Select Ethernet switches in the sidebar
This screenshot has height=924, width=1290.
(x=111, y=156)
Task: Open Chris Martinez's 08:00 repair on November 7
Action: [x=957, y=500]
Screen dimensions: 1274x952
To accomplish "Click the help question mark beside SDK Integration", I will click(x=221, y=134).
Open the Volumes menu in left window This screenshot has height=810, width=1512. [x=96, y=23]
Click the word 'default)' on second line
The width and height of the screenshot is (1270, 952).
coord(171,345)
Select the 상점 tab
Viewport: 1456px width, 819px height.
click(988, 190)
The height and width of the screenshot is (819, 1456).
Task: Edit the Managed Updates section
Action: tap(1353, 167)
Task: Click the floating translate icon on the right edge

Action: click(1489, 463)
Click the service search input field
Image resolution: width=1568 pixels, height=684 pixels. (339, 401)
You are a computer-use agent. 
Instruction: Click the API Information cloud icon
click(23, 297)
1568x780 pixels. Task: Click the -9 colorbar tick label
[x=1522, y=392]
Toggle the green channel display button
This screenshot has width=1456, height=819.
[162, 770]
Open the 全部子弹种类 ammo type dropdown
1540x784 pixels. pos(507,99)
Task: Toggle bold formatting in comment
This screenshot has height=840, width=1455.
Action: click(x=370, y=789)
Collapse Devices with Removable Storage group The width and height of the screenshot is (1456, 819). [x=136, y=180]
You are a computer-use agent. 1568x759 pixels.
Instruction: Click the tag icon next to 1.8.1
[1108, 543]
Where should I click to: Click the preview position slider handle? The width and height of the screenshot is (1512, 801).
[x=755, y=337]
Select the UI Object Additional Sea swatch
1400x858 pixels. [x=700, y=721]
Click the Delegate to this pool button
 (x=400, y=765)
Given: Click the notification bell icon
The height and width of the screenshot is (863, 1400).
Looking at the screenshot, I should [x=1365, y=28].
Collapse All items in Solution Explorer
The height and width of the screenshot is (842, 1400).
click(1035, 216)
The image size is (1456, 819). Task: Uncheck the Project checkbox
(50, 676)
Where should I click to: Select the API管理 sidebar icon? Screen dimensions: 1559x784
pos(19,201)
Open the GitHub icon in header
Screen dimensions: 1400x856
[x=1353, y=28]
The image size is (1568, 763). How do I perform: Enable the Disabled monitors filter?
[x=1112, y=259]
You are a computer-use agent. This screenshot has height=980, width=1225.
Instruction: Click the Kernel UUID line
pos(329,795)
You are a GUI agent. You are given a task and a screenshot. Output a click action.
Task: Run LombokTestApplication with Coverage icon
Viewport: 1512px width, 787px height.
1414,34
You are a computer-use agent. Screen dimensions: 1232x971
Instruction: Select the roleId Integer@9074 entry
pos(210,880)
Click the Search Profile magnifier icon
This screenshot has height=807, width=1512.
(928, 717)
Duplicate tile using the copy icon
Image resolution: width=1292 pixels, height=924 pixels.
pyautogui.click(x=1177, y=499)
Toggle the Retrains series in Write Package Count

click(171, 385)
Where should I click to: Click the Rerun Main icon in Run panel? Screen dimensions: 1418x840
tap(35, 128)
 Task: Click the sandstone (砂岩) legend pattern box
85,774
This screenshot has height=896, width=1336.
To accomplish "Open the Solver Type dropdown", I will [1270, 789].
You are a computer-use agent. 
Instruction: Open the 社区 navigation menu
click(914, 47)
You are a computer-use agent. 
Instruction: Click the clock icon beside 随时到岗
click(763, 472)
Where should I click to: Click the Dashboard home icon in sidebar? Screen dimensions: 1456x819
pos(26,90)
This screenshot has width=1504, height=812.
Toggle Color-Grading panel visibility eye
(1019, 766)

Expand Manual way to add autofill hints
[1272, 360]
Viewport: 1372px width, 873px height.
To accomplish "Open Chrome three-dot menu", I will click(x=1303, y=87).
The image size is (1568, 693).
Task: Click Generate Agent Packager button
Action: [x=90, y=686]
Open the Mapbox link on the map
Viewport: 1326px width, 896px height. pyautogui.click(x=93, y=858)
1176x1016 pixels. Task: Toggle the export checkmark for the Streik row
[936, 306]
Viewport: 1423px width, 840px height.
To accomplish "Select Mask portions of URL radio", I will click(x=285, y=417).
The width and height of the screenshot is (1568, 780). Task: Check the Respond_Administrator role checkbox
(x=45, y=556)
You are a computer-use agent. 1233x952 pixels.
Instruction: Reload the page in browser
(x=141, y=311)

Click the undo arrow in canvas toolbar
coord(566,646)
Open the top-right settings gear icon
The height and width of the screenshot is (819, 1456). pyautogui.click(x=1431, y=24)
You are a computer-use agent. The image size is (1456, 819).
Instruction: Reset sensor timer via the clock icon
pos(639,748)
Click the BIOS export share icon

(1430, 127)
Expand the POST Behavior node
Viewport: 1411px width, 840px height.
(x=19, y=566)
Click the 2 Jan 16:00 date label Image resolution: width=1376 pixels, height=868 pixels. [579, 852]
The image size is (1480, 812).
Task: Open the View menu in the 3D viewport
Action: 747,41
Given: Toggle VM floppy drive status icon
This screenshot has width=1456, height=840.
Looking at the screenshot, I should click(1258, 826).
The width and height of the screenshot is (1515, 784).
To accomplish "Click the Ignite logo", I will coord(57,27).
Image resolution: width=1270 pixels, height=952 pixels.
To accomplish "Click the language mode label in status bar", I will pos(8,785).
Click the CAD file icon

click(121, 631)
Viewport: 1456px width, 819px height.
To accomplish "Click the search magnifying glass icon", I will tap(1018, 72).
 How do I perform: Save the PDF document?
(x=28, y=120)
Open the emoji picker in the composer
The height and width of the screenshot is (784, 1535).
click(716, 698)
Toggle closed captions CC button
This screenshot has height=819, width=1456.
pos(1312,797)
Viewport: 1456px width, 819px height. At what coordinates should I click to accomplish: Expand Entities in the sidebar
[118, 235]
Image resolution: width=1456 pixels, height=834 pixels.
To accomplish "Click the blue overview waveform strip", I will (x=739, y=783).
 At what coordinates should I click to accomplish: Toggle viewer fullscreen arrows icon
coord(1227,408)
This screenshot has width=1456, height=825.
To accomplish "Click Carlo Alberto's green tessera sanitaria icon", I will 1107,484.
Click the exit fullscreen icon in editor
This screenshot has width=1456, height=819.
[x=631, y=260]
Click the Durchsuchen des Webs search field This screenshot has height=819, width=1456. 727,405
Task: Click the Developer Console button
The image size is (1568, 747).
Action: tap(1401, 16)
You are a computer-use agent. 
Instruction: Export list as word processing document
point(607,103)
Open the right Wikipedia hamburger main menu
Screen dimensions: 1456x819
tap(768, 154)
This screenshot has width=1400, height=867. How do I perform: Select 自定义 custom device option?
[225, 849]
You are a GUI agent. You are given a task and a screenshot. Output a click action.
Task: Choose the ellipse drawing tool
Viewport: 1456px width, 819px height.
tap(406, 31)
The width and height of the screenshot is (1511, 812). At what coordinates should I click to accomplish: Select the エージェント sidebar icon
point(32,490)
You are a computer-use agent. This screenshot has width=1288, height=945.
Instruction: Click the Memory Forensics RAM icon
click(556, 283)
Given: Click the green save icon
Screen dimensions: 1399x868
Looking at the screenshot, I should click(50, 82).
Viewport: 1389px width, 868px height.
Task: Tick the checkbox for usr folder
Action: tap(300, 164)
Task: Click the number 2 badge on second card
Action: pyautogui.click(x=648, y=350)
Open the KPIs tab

----------

[What the task asks]: Copy all lines of the records that have the string "with" in them.

[Result]:
Collapse Devices with Removable Storage group The width and height of the screenshot is (1456, 819). [x=136, y=180]
Task: Run LombokTestApplication with Coverage icon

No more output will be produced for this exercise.